↓↓↓

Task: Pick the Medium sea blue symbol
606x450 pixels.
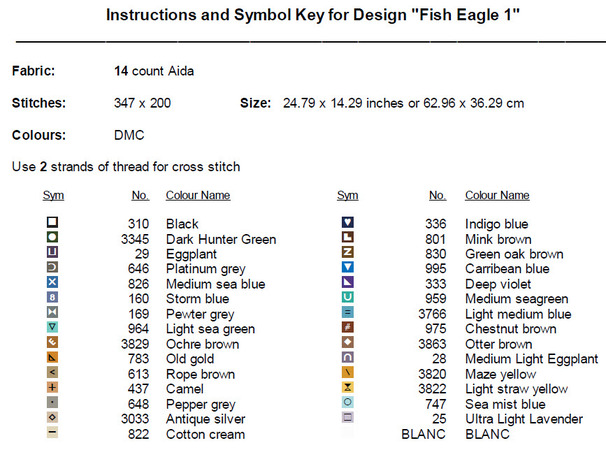Action: pos(53,283)

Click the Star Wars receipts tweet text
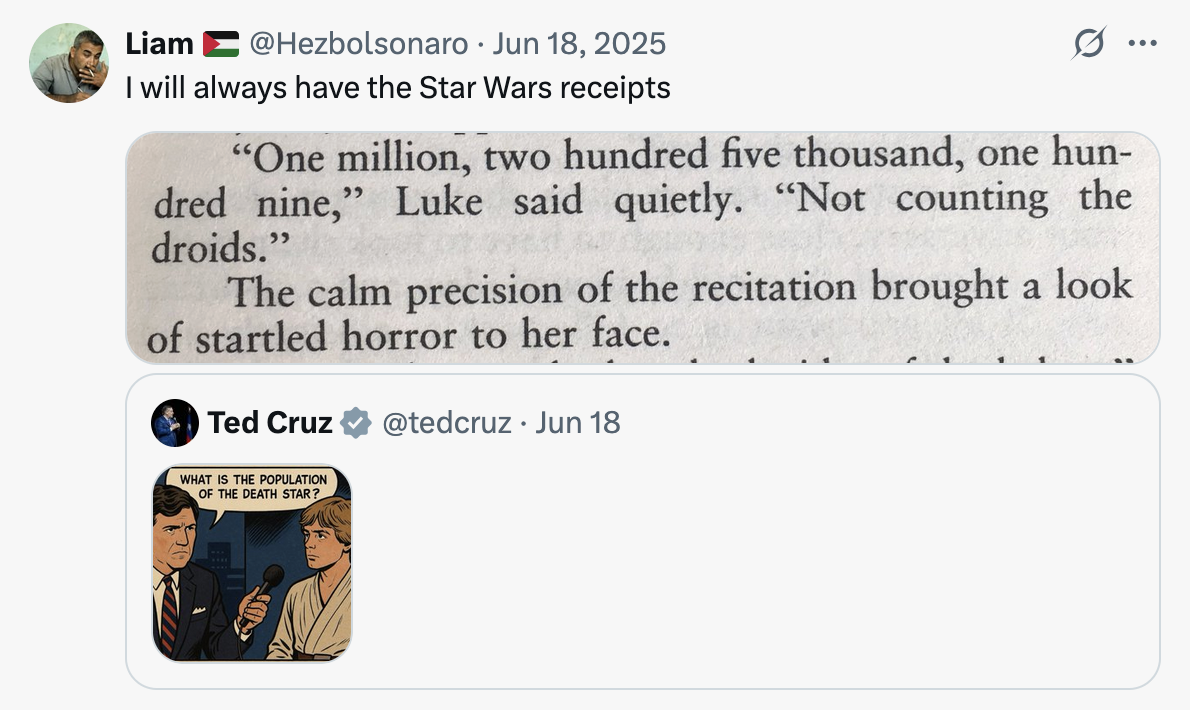pyautogui.click(x=398, y=88)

↑↑↑

INSTRUCTION:
Revise the lines above so that "symbol" becomes "icon", with no other changes. Leave the pictures out of your answer.

RESULT FOR THIS TASK:
Task: Pick the Medium sea blue icon
606x450 pixels.
Action: pos(53,283)

Click the Star Wars receipts tweet text
pyautogui.click(x=398, y=88)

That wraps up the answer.